Knowing that spammers often use web crawlers (or let search engines do the work for them) to find email addresses sitting on web sites to add to their spam lists, most people now understand that it is a good idea to obfuscate email addresses they post on web sites. Many major sites do the obfuscation automatically, converting the addresses to images, which are much harder to scan, or making them less address-like, i.e. myname (-at-) mydomain (-dot-) com, trusting that users can figure it out, but hoping that computers cannot.

Which is all well and good, until you start using the mailto link, which is a link that is meant to open someone’s email program and automatically address the message. A lot of people who “get” that obfuscation is good don’t also get that if you put the *actual* email address in the mailto link, the spammers will be able to get to it even easier than if it was in the text of the web page.
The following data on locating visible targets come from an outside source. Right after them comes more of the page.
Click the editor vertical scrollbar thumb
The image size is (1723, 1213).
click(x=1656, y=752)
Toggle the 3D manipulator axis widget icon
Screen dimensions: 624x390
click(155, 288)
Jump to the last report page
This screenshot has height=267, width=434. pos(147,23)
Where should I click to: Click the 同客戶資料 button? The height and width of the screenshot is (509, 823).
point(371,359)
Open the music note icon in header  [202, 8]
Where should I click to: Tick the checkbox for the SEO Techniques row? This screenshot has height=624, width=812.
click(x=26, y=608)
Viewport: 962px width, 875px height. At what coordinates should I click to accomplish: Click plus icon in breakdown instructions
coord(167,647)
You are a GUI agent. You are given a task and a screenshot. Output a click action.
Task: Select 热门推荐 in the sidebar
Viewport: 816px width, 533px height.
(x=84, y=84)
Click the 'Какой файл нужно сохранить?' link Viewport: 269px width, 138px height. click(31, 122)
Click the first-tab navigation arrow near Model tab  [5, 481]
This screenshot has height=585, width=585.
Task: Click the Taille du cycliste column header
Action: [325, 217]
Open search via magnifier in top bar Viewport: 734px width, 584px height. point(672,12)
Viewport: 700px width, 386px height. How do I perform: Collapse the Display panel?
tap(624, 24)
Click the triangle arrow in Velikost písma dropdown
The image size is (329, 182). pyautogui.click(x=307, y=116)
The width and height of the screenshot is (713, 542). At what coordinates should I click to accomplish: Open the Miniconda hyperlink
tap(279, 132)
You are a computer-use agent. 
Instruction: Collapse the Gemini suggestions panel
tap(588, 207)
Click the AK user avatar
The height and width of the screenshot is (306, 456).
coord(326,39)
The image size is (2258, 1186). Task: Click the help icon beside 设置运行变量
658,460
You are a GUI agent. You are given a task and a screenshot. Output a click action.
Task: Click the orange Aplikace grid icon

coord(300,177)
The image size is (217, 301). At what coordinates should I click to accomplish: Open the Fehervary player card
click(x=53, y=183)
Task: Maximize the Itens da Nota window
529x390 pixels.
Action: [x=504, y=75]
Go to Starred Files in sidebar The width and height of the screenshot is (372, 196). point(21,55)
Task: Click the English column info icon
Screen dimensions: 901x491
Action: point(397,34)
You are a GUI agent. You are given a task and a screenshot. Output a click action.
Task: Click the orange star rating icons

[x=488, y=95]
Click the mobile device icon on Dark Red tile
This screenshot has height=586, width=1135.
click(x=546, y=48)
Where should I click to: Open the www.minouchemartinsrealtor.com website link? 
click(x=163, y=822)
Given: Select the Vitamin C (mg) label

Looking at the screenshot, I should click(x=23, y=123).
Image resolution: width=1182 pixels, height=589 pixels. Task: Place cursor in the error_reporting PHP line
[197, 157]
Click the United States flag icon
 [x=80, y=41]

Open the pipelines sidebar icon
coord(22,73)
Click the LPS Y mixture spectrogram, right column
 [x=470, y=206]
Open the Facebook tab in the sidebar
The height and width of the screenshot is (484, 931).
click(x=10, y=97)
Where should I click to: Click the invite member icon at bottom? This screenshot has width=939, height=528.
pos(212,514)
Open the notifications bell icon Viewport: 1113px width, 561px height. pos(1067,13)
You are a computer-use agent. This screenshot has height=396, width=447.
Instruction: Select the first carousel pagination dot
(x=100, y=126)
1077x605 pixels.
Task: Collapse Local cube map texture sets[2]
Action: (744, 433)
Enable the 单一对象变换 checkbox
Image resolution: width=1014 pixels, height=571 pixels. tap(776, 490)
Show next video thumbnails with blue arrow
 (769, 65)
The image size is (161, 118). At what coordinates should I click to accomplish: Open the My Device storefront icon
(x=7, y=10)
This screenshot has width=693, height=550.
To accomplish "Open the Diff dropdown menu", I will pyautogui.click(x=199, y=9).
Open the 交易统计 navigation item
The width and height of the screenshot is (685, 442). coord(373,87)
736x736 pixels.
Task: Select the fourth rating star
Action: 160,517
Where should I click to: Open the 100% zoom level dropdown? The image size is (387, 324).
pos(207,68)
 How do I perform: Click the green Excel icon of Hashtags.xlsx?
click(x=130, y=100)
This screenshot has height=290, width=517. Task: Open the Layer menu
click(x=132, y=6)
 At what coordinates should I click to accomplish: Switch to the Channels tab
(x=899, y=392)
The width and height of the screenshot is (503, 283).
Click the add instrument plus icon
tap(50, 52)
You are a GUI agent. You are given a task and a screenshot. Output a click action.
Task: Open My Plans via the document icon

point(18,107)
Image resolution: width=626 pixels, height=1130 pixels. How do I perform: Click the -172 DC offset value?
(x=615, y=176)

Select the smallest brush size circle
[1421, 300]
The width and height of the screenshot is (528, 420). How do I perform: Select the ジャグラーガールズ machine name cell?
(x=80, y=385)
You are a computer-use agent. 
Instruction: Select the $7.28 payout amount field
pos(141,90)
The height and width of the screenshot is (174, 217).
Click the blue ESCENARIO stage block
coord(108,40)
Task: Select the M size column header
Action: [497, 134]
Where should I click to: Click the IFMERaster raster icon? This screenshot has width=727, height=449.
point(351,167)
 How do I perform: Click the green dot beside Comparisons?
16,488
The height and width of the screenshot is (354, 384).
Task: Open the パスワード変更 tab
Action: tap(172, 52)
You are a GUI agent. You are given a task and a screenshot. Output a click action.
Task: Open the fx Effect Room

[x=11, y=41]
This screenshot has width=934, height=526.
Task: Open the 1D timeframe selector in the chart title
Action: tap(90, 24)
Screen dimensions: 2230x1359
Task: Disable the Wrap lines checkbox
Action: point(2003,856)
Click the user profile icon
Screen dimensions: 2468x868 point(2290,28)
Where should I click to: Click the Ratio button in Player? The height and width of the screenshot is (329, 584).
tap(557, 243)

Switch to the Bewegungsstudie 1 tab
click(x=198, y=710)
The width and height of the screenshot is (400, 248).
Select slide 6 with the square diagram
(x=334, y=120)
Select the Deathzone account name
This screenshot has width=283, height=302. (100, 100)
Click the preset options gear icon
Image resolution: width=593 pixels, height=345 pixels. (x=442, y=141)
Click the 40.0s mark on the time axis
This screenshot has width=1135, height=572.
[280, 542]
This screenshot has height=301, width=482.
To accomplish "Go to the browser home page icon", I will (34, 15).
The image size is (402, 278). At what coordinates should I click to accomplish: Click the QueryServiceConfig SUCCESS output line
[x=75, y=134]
After all, something that says <a href="mailto:myname@mydomain.com"> is quite the red flag. And yet, when I make my mailto links the same as the displayed email address (i.e. with the obfuscation), I get complaints from people who don’t understand why when they click the link and it opens their email program the address isn’t correct, and their messages get bounced. You would think intelligent people, with a bit of thought, could figure this out.

Meanwhile, we have the highly silly phenomenon of sites using email addresses that are obfuscated to the naked eye but perfectly well-formed in the code, in the mailto links, saving the spammer the trouble while leaving the same amount of confusion in place for the reader.